The ceasefire was broken by Hamas firing rockets & mortars into Israel.Nice attempt to re-write history, bozo.

oldvet 5 years, 11 months ago

"Hamas would almost certainly think twice before firing rockets on Israel again."Sure they would... that think-twice conversation would probably go something like:"Are you sure the rocket is aimed at Israel?Yes, of course!Are you sure!!!???"I said yes, can't you hear...Good, fire the rocket!"

just_another_bozo_on_this_bus 5 years, 11 months ago

"The ceasefire was broken by Hamas firing rockets & mortars into Israel.Nice attempt to re-write history, bozo."So are you saying that Israel's attacks on Gaza on Nov 4th didn't really happen, and the 6 Palestinians who were killed aren't really dead?

jaywalker 5 years, 11 months ago

Oldvet - you made me laugh.ese - I'm gonna try that recipe, sounds great.bozo - That's EXACTLY what snap was saying! You have to be able to read something that's not actually between the lines, spin it a convoluted way, and have your head up your keester, but unsurprisingly you were the right moron for the job. Well done!It would be nice if the Arab world could come to a consensus that extremists need to be relegated to the shadows and that Israel is here to stay; Egypt and everyone else agree to choke off arms smuggling and rid their homelands of terrorist training camps. Everyone gets pissed when Israel gets aggressive but they sit on their thumbs when Israel is threatened and/or attacked. And they get angrier because Israel is damn good and strong militarily. Many on these sites blame the U.S. for arming Israel, ignoring the fact that if we hadn't stood behind them there would be no Israel today. In the long run it probably doesn't matter much which way Israel decides to go on this. When the dust clears it'll be more of the same, 'cuz noone outside of Israel that has any say in the matter is interested in peace.
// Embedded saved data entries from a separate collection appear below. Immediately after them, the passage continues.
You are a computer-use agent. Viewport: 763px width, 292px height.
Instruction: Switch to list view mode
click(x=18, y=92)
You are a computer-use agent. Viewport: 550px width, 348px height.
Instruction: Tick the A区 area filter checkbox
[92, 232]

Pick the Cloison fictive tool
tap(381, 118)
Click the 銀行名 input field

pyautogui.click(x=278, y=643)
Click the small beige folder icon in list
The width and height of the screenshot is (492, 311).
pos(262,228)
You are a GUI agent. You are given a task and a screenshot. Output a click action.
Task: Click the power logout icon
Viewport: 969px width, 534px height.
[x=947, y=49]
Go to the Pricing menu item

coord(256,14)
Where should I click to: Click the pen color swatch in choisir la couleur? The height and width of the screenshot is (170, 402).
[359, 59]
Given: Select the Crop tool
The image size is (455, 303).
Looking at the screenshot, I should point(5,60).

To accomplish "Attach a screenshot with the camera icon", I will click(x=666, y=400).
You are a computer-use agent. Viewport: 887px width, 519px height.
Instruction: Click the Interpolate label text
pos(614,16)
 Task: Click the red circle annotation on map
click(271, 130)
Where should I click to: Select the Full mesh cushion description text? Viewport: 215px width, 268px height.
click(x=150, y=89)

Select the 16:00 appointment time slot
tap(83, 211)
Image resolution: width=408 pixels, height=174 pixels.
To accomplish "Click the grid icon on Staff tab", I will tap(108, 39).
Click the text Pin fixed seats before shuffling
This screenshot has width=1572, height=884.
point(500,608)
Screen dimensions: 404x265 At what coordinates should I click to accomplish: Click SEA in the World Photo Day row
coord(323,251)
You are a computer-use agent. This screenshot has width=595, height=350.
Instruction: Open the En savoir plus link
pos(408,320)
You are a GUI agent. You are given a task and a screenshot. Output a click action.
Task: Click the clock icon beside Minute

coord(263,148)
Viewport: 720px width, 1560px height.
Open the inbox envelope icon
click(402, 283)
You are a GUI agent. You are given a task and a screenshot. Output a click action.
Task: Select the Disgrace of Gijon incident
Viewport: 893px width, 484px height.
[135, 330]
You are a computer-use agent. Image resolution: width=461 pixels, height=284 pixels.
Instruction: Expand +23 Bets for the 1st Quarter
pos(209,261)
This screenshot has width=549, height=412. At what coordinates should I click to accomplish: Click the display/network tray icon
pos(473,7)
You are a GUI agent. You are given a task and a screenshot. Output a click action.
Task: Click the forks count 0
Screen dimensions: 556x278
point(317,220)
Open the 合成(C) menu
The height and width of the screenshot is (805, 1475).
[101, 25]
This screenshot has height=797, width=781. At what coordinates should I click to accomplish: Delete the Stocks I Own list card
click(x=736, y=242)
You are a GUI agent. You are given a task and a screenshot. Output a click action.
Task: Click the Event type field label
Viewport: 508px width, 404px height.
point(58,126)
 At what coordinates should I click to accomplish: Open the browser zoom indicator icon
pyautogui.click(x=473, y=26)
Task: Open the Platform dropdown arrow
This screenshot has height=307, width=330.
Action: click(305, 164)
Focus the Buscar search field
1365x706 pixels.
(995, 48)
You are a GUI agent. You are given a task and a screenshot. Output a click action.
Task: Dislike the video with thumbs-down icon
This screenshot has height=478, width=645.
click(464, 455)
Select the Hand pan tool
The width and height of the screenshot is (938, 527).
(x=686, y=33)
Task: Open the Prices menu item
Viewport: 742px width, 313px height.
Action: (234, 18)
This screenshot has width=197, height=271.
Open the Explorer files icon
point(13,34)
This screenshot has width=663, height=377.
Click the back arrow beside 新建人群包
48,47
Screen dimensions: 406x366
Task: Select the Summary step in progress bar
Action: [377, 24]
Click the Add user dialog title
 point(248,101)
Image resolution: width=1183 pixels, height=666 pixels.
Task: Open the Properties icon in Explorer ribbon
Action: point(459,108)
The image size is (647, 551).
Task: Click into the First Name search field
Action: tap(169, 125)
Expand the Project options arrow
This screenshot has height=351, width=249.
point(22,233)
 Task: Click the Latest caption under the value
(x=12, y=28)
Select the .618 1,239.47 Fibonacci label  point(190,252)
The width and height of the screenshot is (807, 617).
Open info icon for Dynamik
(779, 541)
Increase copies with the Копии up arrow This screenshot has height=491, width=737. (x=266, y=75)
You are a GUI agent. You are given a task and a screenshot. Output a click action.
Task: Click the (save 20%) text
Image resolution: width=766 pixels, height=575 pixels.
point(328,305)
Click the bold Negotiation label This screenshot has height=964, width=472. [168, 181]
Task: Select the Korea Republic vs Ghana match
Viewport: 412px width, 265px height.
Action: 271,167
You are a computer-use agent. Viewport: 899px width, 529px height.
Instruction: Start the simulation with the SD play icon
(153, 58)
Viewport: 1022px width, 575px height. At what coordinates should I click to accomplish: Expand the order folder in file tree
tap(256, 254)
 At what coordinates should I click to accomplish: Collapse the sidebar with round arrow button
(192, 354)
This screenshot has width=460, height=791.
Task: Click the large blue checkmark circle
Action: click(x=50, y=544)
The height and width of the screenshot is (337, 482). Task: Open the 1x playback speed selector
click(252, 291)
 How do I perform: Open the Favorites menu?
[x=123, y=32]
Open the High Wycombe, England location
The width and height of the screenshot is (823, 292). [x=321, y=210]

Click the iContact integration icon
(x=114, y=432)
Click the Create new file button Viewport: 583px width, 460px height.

just_another_bozo_on_this_bus 5 years, 11 months ago

"That's exactly what snap was saying!"Really, the attacks didn't happen? Can you point me to an article that shows that they didn't? Were the Palestinians who were killed risen from the dead?Or are you just talking out of your a$$, as usual?

just_another_bozo_on_this_bus 5 years, 11 months ago

What's your point, mike? Did the Israeli attack on Gaza on Nov 4th happen or not? Are the Palestinians that were killed still dead, or not?

jaywalker 5 years, 11 months ago

Um, yeah. That was sarcasm, Forrest. Thought that was fairly evident, forgot who I was addressing.

just_another_bozo_on_this_bus 5 years, 11 months ago

"That was sarcasm,"Being a jerk is not the same as being sarcastic.

jaywalker 5 years, 11 months ago

Oops. Didn't mean to step on your toes, bozo.

jj024 5 years, 11 months ago

I highly doubt they are at a crossroads. They have a plan. They will follow through with it. And good for them. It should have been taken care of last time. But no, they have to listen to whiny Americans and the babies in the UN cry about how this isn't right. What do you people know? I think they are being to nice and that America needs to keep its big fat Roman nose out of it. Do you people really think that our government isn't happy this is happening? What would you do if missiles were being shot into Larrytown? And not smart ones. They point and fire. How many children and schools need to be blown up? Republican, Democrats, whatever. Both parties are liars and cheats and both parties have their own agenda when it comes to this event.

just_another_bozo_on_this_bus 5 years, 11 months ago

"I highly doubt they are at a crossroads. They have a plan. They will follow through with it."Yep, and that plan started with an attack on Gaza that broke a four-month long ceasefire, knowing full well that it would trigger Hamas missile attacks on their own civilians."And good for them.'No, it's pure insanity, and apparently you share the affliction.